Here are a few tips for planning a trip to Japan. 2020 is going to be a tough travel year unless you have event tickets and reservations in hand because the Olympics are here!

Hotel rates have in fact gone up in anticipation, particularly on the Tourist Track of Nikko-Tokyo-Osaka-Kyoto-Nara.  Airfares may have gone up, too.  Try traveling off the Tourist Track.  Research small country inns and other parts of the country.  Japanican is one source for smaller, simpler accommodation.

If you are a Nichiren Shoshu member, obtain Gokaihi permission early.  Note that your Japanese member friends may not be able to be there the days you are there, due to space limitations for certain ceremonies.  Japanese temples take turns.  No, Japanese members cannot stay with you in the lodgings reserved for overseas members. even if they originally came from your country. It's probably best if they come for day trips, as overseas and Japanese members are scheduled differently and separately.  Japanese friends probably can't join you for the duration of your pilgrimage. They have jobs, children, work and other real-life commitments that will get in the way of your proposed travel plans.

Figure out what you want to see on the rest of your trip. Tokyo is enormous. There are more attractions than you can possibly see.  NONE of them are close together.  Plan, probably, two a day, and check with your Japanese friends so you are not picking ones on opposite sides of the city on the same day, with hours and hours and hours of travel time involved.  If you want to get out of the city, there are plenty of options.  Trip Advisor knows of some.  Find something you want to see!  Your friends will join you if they can.

Ask your Japanese friends about where you should stay before you book a so-called "discount" hotel that's two hours away from them and another two hours from the attraction you want to see. Tokyo is VAST. Your friends MAY have an idea for a hotel close to them that's less than half the price of the one in Red-Light-District-Tourist Central.  The big hotel booking sites are not your friends in terms of either location or cost.  Again, Japanican or similar may have better ideas.

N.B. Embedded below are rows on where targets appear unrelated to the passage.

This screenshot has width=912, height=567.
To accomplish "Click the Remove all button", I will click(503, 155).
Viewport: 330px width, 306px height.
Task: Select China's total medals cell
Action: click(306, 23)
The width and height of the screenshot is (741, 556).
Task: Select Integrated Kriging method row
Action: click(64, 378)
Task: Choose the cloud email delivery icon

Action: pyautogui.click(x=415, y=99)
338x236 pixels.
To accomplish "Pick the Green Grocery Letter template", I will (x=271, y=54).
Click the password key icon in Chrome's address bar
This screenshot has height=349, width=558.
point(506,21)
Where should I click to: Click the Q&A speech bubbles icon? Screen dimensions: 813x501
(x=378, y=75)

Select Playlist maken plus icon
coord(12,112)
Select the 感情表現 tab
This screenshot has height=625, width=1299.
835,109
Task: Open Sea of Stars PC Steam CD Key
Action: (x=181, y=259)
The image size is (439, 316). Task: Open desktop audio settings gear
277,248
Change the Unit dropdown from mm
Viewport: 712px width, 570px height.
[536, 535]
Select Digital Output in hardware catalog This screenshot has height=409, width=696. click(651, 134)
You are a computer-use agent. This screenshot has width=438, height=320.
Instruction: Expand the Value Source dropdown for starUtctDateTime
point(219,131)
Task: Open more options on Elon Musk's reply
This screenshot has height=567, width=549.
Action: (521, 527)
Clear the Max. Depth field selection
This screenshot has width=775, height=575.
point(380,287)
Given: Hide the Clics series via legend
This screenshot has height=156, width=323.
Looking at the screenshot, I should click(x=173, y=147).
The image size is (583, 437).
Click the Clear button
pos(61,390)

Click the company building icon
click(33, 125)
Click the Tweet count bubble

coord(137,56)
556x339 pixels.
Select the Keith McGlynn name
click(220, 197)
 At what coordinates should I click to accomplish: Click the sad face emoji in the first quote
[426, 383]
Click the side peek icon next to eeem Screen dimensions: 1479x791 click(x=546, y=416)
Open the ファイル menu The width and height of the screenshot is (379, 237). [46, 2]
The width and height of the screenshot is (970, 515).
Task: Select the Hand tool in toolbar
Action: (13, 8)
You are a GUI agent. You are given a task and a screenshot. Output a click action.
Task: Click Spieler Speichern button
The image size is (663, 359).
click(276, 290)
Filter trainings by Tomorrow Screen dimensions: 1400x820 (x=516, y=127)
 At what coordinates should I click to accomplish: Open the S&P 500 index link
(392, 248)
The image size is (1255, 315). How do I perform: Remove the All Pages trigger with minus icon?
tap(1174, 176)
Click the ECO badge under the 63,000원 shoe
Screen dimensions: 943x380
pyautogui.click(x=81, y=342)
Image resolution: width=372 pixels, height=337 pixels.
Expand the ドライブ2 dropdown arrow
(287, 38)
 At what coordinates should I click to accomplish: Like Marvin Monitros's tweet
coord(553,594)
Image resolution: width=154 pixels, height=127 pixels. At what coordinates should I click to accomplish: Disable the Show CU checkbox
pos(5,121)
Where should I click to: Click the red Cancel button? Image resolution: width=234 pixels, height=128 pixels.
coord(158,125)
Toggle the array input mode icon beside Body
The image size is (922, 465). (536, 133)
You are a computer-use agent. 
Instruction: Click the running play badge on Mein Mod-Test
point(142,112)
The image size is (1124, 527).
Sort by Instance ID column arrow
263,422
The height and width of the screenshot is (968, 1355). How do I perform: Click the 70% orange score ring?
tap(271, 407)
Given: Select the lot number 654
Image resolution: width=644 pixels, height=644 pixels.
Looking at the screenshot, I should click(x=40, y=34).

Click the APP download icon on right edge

Your friends almost certainly do NOT have a guest room. They almost certainly don't know every single inn reservation system in the whole country or how to get to and from the airports or what buses go where at what times and what they cost.  Unless they are travel agents.  You can do internet research as well as they can. Give it a shot. Chrome will even translate for you!  Hyperdia can help you plan train trips.

A RailPass may or may not work for you.  You have to plan an itinerary and cost it out to see if it will. Residents can't get RailPasses, and have different things, like IC cards and commuter passes that they use. 

Your friends have things to do.  They have jobs and families and businesses and can't get off every day.  Please understand if they can only take one day off to go someplace with you. Do ask about recommendations.  There are places I really want to see or see again, things I want to do or do again, right in town.  If I suggest going to them with you, I think we'll both like them.  There are interesting places outside of Tokyo I'd like to go.  Ask and maybe we can work something out.  You might like them, too. 

This is a wonderful country and one I hope to enjoy with friends for many, many years to come.  Maybe even all of you at once!